## Task directions
Write out the items below again, substituting "Expand" for every occurrence of "Collapse" and leaving all other text unchanged. Leave the pictures out.

Recorded data:
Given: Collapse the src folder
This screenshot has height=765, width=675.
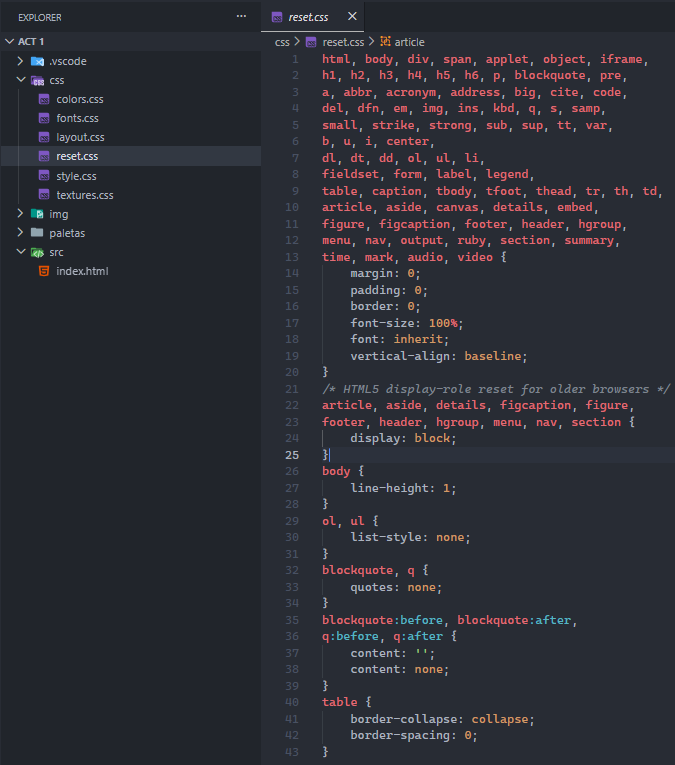Looking at the screenshot, I should (20, 252).
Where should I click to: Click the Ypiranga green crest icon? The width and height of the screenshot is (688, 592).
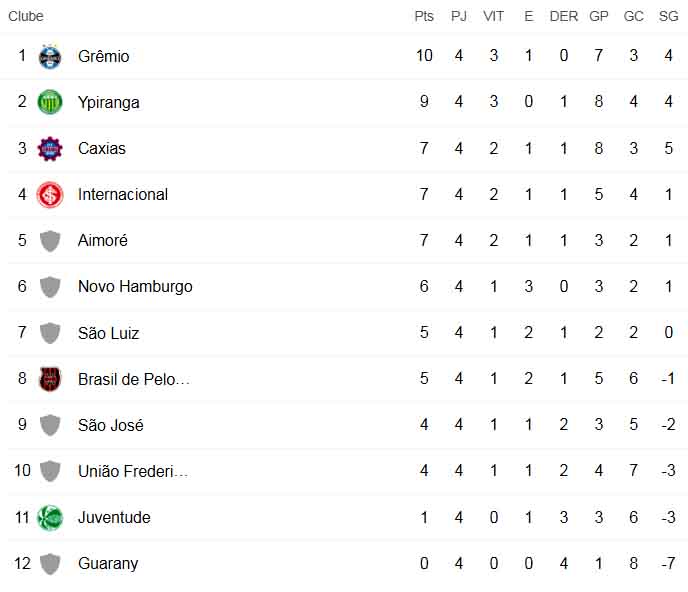[50, 102]
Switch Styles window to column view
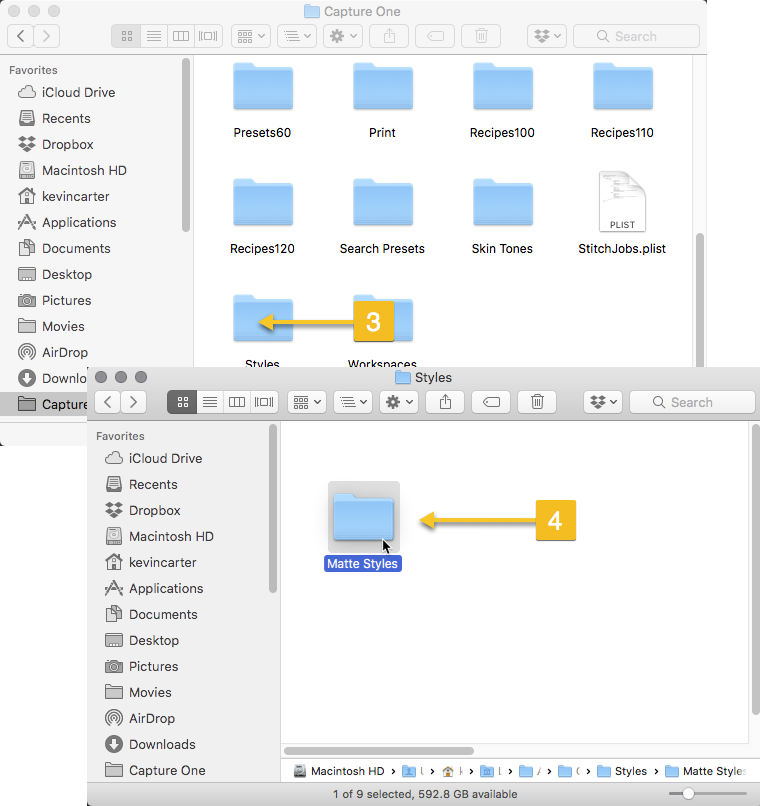The width and height of the screenshot is (760, 806). click(237, 402)

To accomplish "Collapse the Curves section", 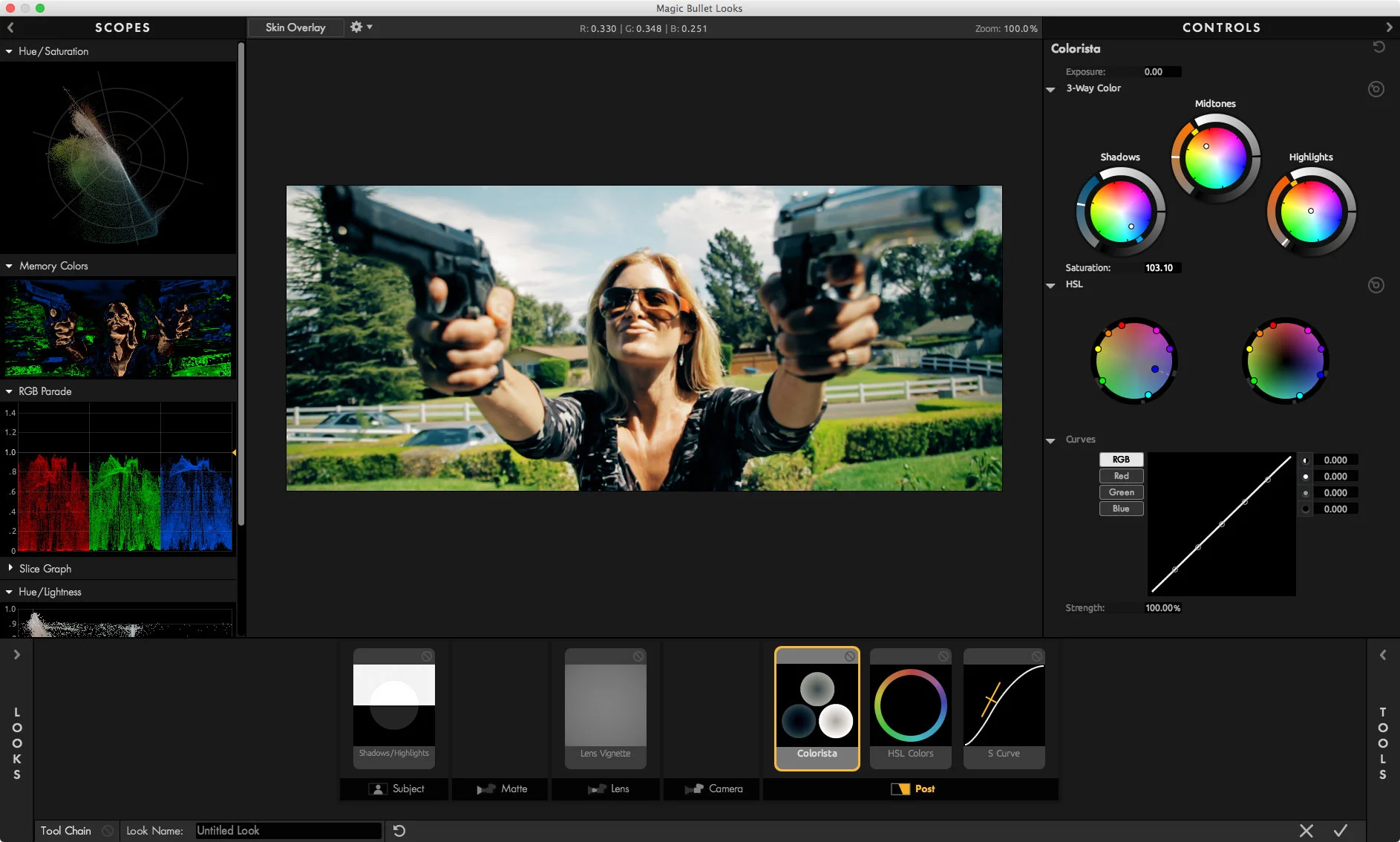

## Solution to the exercise
Given: Expand the src folder
This screenshot has height=765, width=675.
Looking at the screenshot, I should (20, 252).
Where should I click to: Click the Ypiranga green crest icon? The width and height of the screenshot is (688, 592).
[50, 102]
Switch Styles window to column view
The width and height of the screenshot is (760, 806). click(237, 402)

To accomplish "Expand the Curves section", 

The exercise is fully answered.